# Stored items
===============

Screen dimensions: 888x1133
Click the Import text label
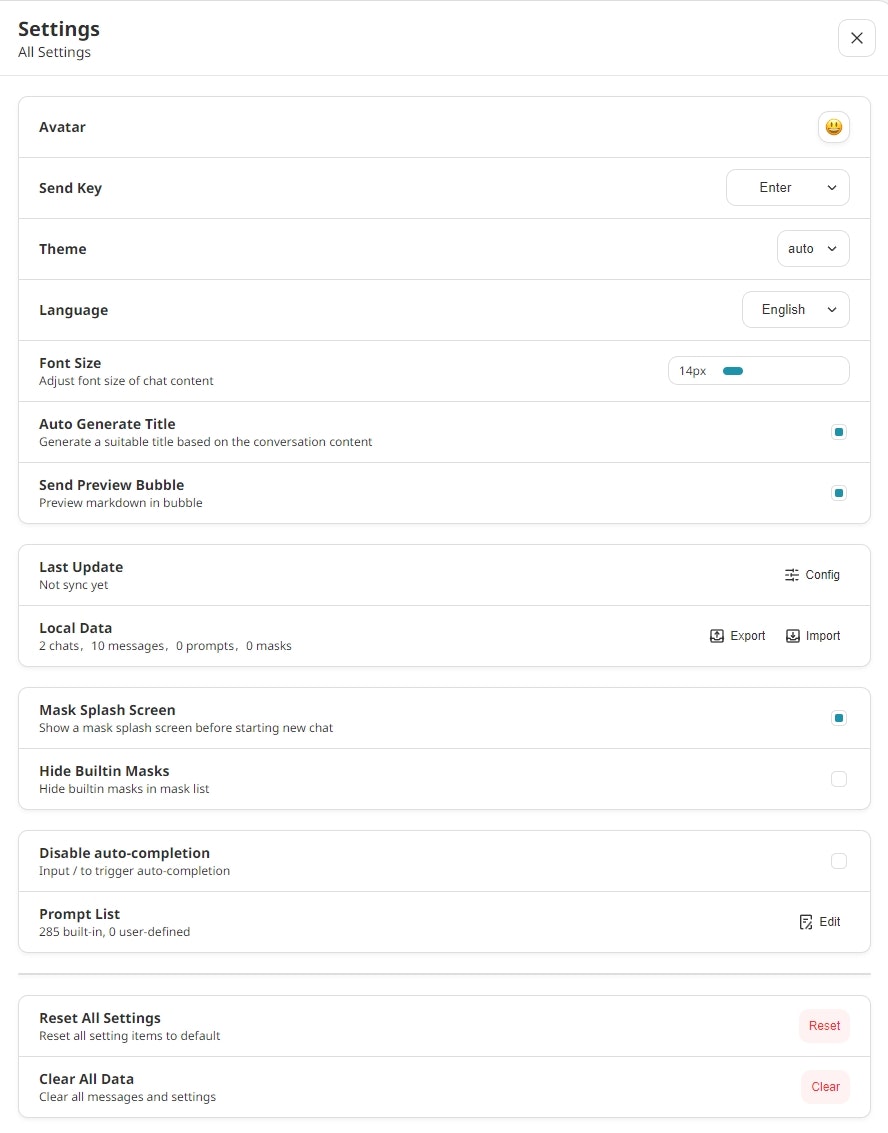click(823, 636)
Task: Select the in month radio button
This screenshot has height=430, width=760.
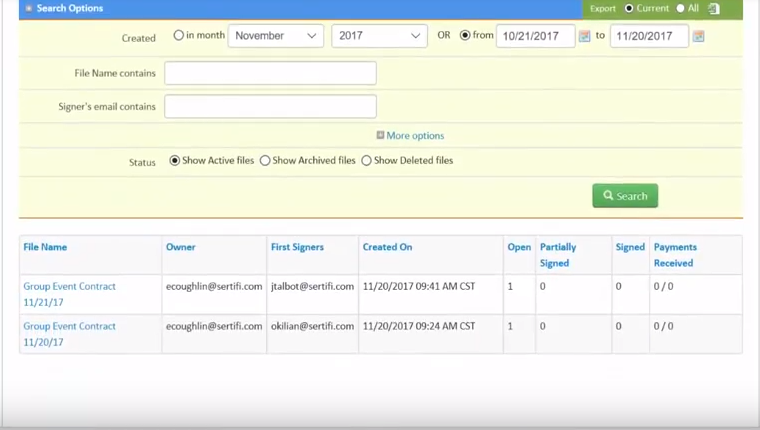Action: tap(178, 35)
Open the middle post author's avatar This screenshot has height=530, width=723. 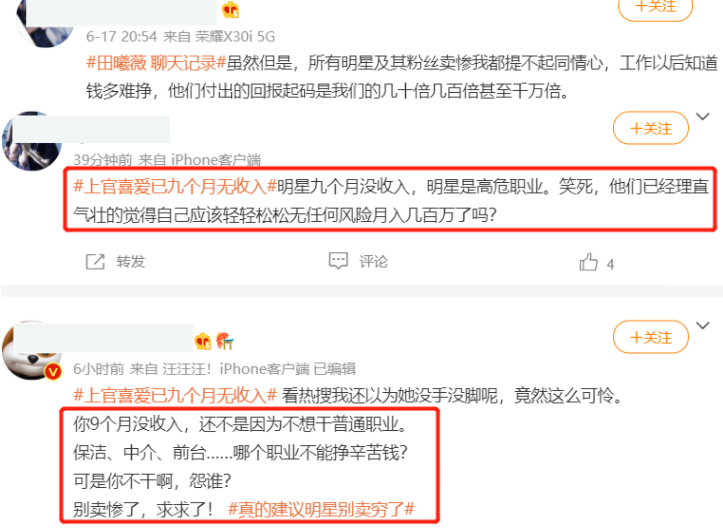[31, 141]
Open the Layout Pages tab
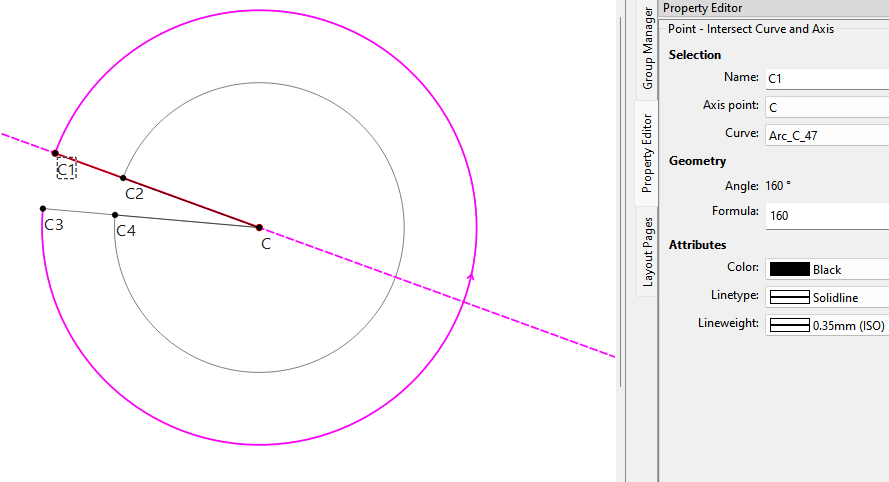Image resolution: width=889 pixels, height=482 pixels. (647, 251)
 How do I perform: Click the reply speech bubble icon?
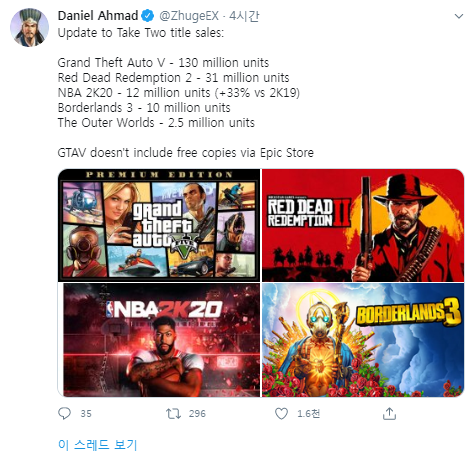64,413
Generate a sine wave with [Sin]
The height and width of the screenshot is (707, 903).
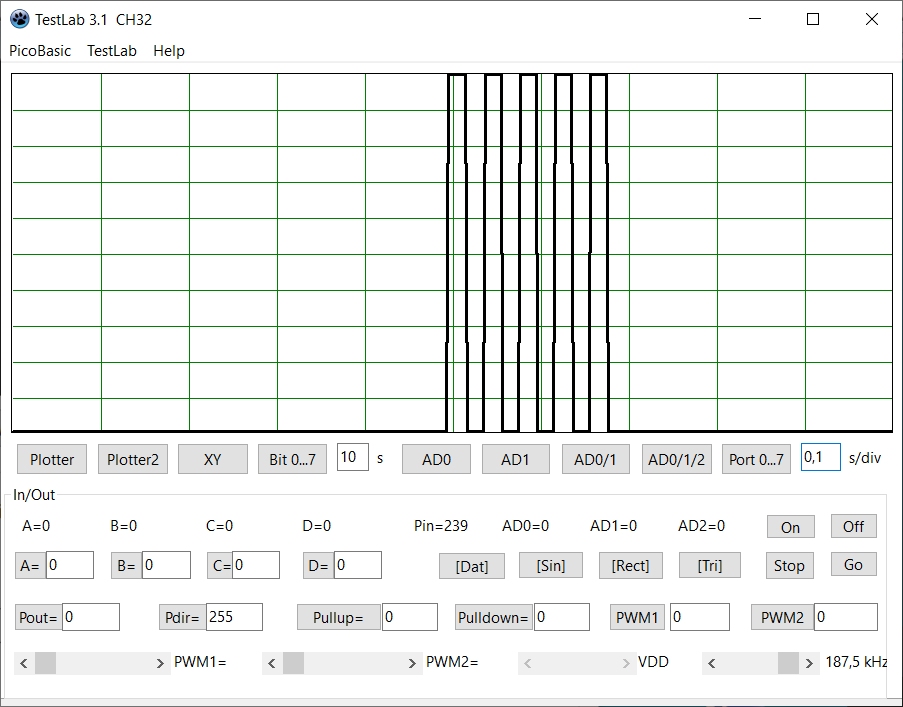click(550, 565)
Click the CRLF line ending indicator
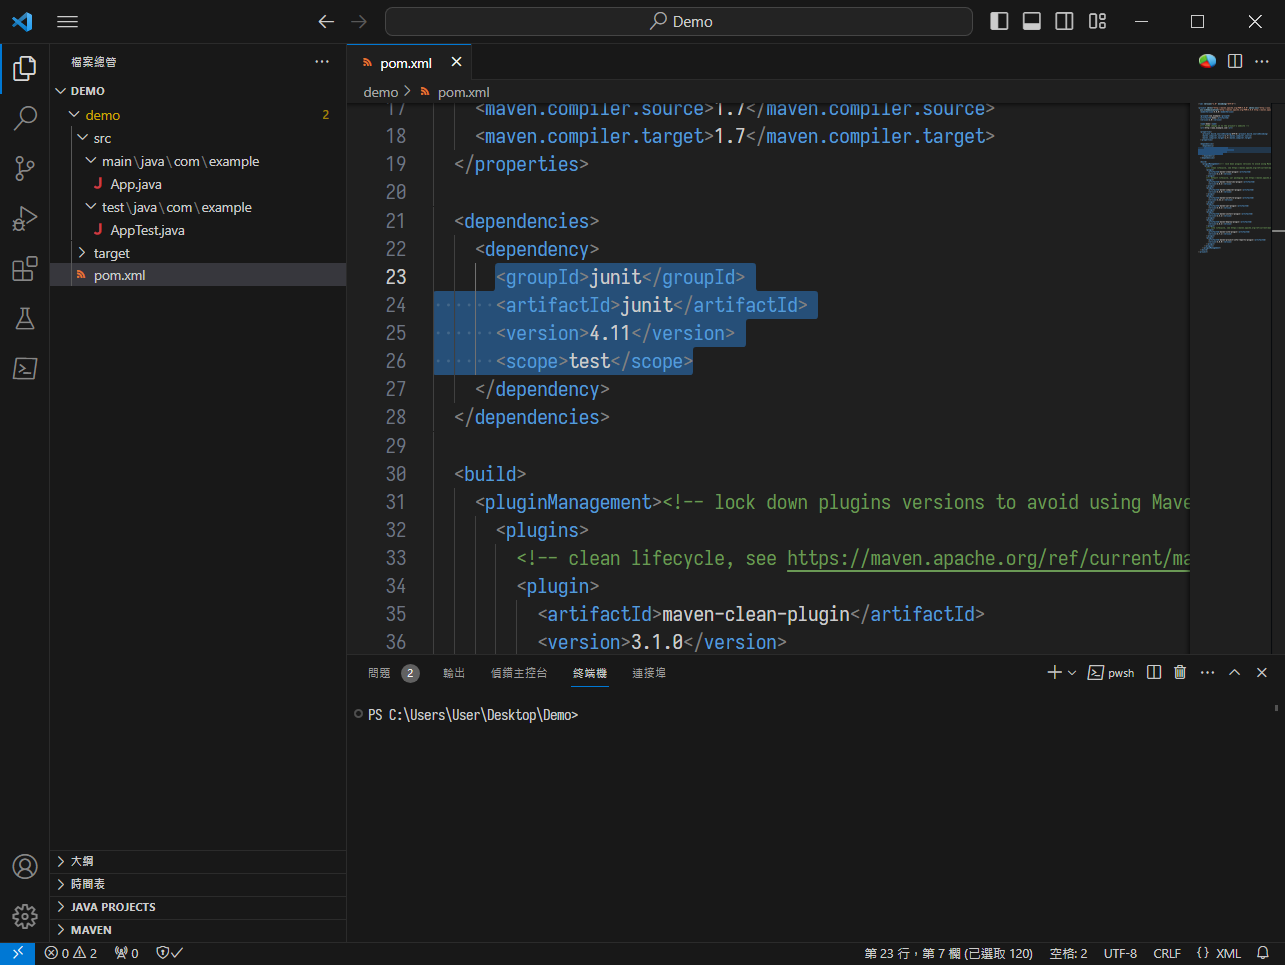 1166,953
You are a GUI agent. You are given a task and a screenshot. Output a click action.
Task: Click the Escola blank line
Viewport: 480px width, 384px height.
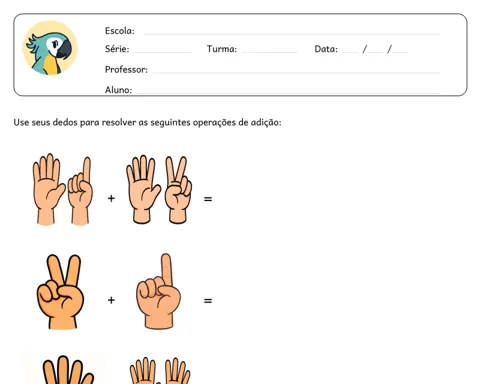[292, 34]
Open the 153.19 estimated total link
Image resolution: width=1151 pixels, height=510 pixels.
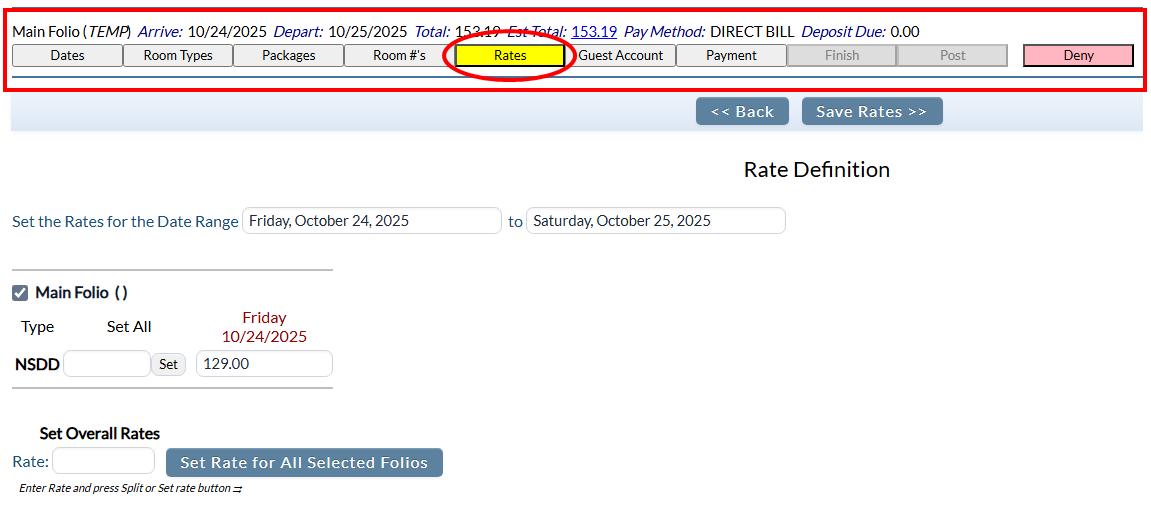(x=594, y=31)
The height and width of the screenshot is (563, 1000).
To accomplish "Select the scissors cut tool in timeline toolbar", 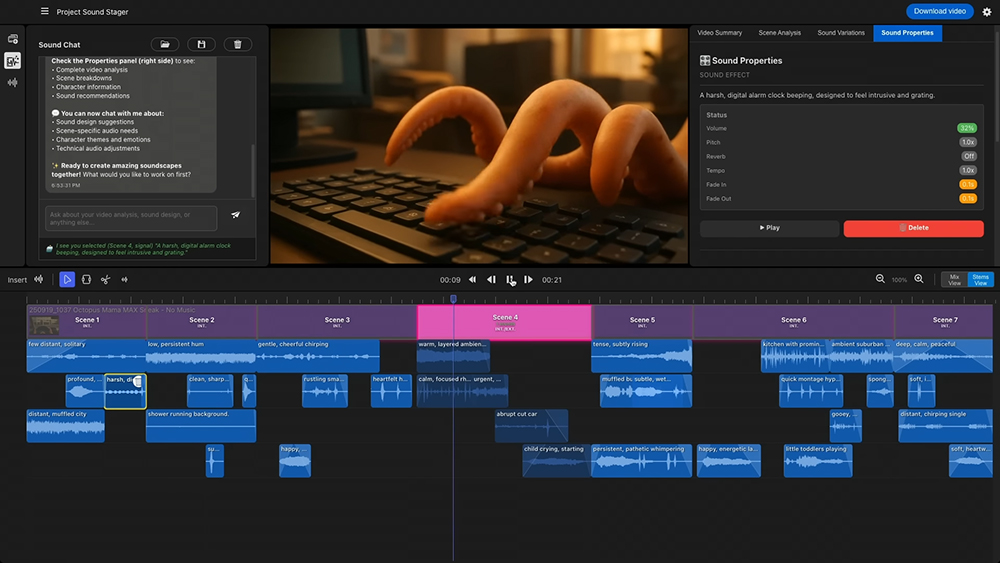I will click(x=105, y=280).
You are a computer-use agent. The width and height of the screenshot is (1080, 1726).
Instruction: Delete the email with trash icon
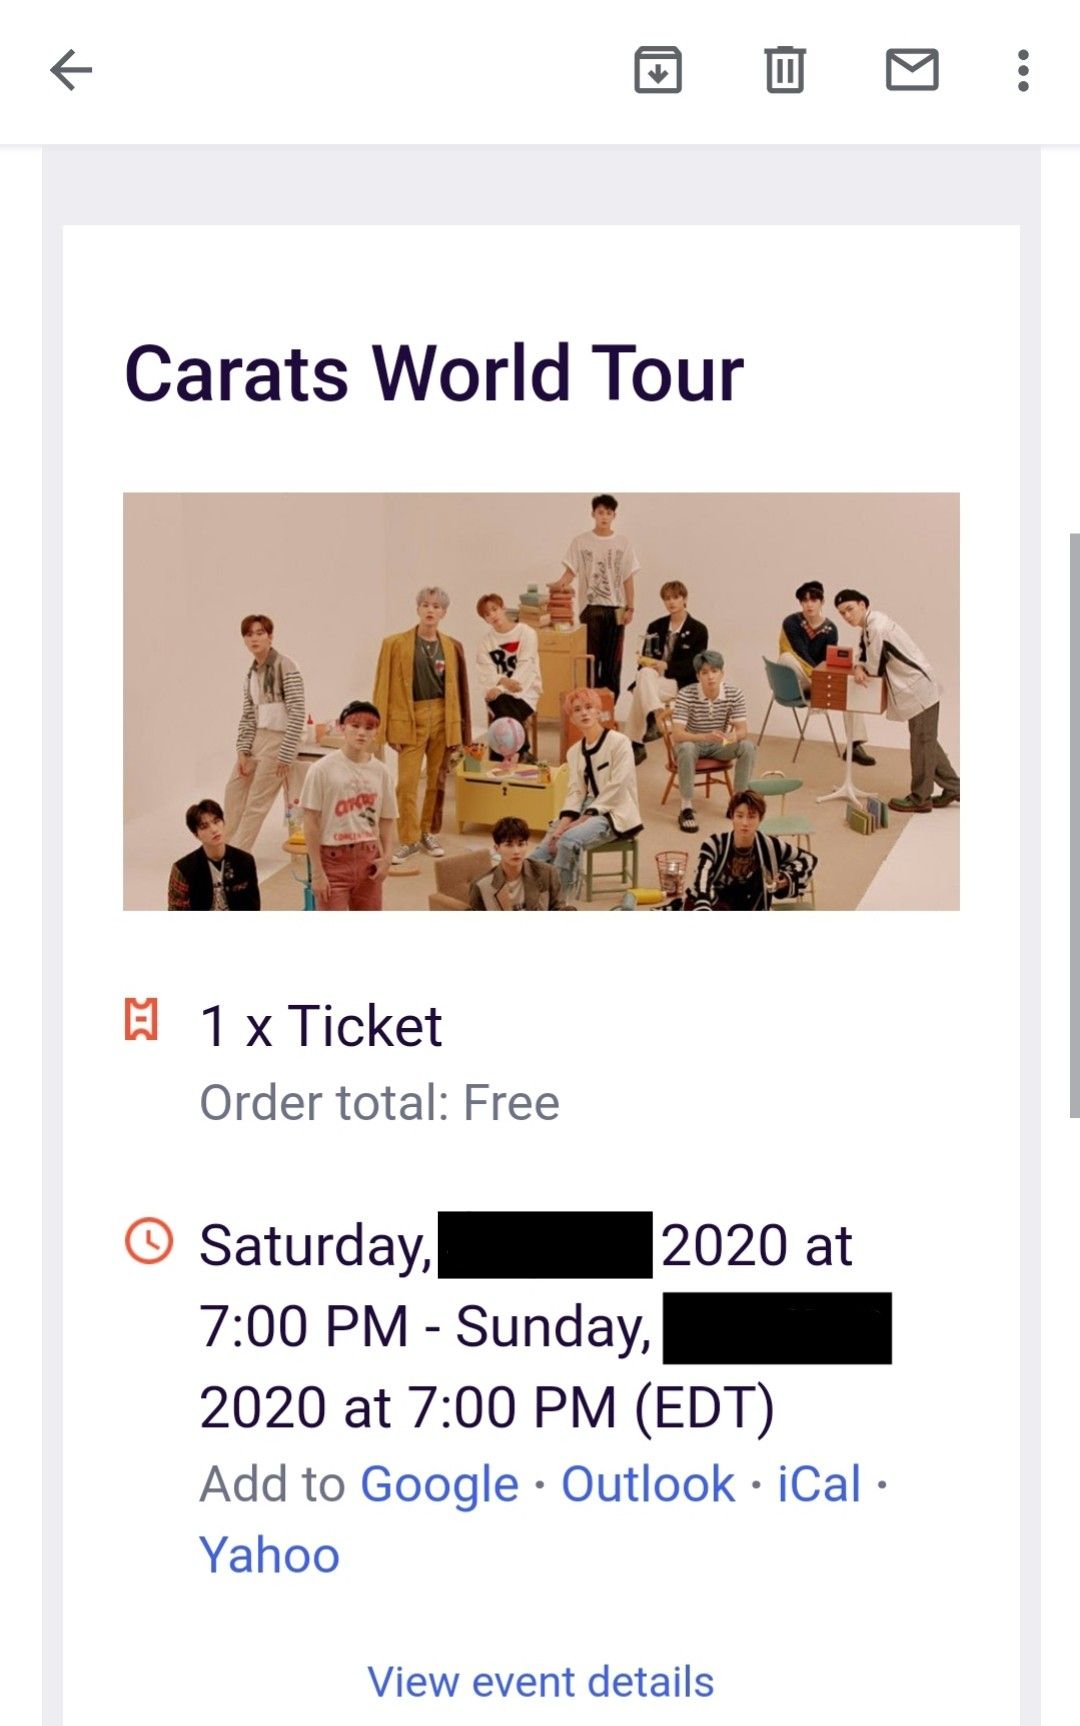point(785,70)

===============

# Instructions for the task
From the entries above, list each line with "agent" in it.

# Completed task
You are a GUI agent. You are given a task and a screenshot. Output a click action.
You are a computer-use agent. The width and height of the screenshot is (1080, 1726).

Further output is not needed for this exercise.